At that time, we were handling more than 25 microservices and releasing as often as 100 times per week. Before that, I had worked in real start-ups, but even there we didn't release half as often. So we were already achieving something truly great, I thought.
Until I was tasked to add another stage in our existing CI pipelines.
Since I was new to the team, another teammate was kind enough to spare 30 minutes to give me a quick introduction to the CI pipelines and libraries they were using. Everything was implemented in Groovy and running in Jenkins; nothing that I hadn't already been familiar with. How hard can it be? As a pro myself, I reckoned that I would finish it in hours, if not tens of minutes.
Then, somehow, my colleague started jumping around between pieces of code within the same big repo full of Groovy libraries. After half an hour, when I was looking at the pipeline code, I didn't have a single clue of how the heck everything was glued together.
How did the pipeline even trigger the library execution? In what order did all the tasks run? How could I know which stage was included in which pipelines, and not included in other pipelines?
Don't get me wrong, I'm not arrogant, but I do often think of myself as a "not too stupid" guy. At that exact time, though, I started to question my intelligence level, because as a genius as myself, how on earth was I not able to figure out the logic behind a bloody pipeline? I mean, really?
There was nothing I could do, except take a coffee break to absorb more energy from the universe so that I could refocus and rethink the problem at hand.
How could something as simple as adding a task into an existing pipeline be so difficult that it almost borders on the impossible?
Only then did I start to realize: yes, we were doing agile development, using state-of-the-art orchestration tools, writing infrastructure code, and architecting microservices; yes, all that; but our CI pipeline code was a bloody monolith.

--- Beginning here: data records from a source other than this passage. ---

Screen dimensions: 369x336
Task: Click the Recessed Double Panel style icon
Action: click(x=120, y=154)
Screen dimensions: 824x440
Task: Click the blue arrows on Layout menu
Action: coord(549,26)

I could understand the person who created it in the first place: he must have thought that it was nice to reduce duplicated code in the pipelines and to make everything modular so that others didn't have to reinvent some wheels. I could literally feel how he thought in the very first place. But as time went on, the number of pipelines grew, and the complexity of the pipeline increased, it was harder and harder to orchestrate all tasks efficiently and in the end, the CI pipeline was not human readable anymore.
In this article, we will show an example of the "declarative" way to build a modern CI pipeline to achieve testing, building images, pushing images, and security scanning. No matter what programming languages or CI tools you are using, you will find this article useful.
2. Building a Demo App
Why Go? A starting point
In this tutorial, we will build an App, build a Docker image without even using the Docker daemon, scan the image for possible credentials leaks, and push it to a Docker image registry, all with the state of the art declarative CI pipeline.

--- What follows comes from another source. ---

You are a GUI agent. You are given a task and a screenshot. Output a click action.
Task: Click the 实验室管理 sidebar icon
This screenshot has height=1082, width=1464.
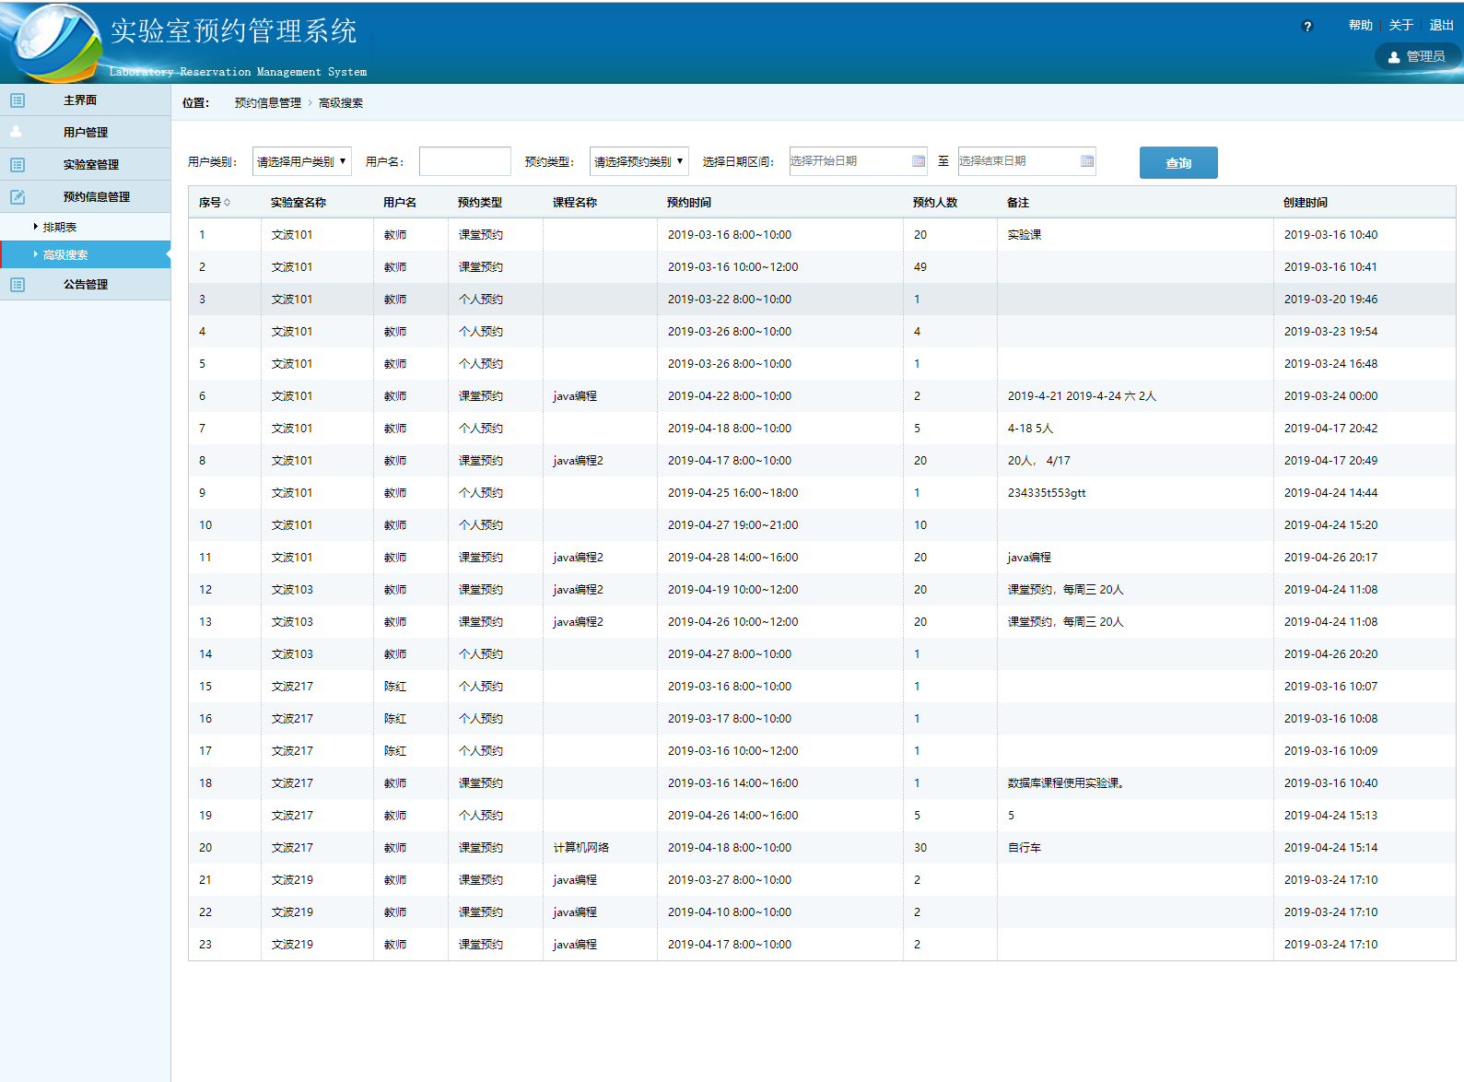(x=18, y=165)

Let's start with the App first. In this example, we will use Golang, but the ideas are transferable to any other programming language. I chose Golang for the following reasons:
-
in a modern container world, compiled languages generate way smaller images, making the pushing and pulling of an image much more efficient, so that the code to production time is much faster
-
we can demonstrate the power of a Docker multi-stage build with a compiled language
-
the K8s ecosystem is built mostly using Golang
I don't want to start a war by saying which language is the best; they all are the best; we choose the right tool for the right job, and for this tutorial, Golang should suffice.

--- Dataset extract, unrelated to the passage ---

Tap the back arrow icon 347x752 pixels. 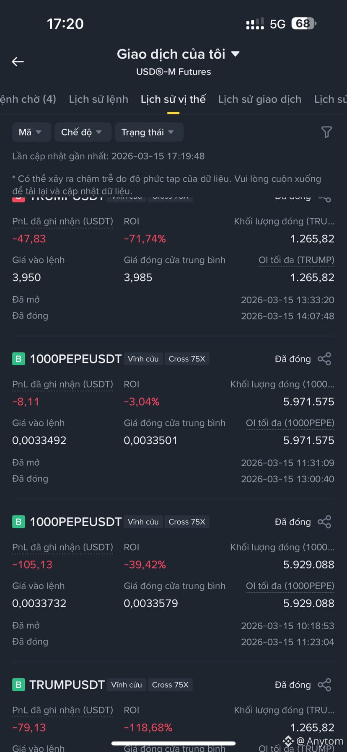tap(18, 62)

This is our main code from helloworld-golang/main.go
package main
import "fmt"
func main() {
name := "Tiexin"
text := fmt.Sprintf("Hello, %s!", name)
fmt.Println(text)
}
To build the app locally, run:
go build ./helloworld-golang
Adding Some Unit Tests
Now we add some unit tests (as an example) in helloworld-golang/main_test.go
package main
import (
"testing"
"github.com/stretchr/testify/assert"
)
func TestSomething(t *testing.T) {
assert := assert.New(t)
var a = 42
assert.Equal(a, 42, "The two words should be the same.")
}
We created a demo test case to represent the unit tests you would run in your CI pipelines. To run all the tests, we can run:
go test -v ./...
3. Docker Build
First Dockerfile
Now let's write a Dockerfile and try to build a Docker image.
If, for example, you are building an app in Python, and since Python is an interpreted language, you need both the source code, as well as the interpreter, I.E., Python itself, in order to run the app.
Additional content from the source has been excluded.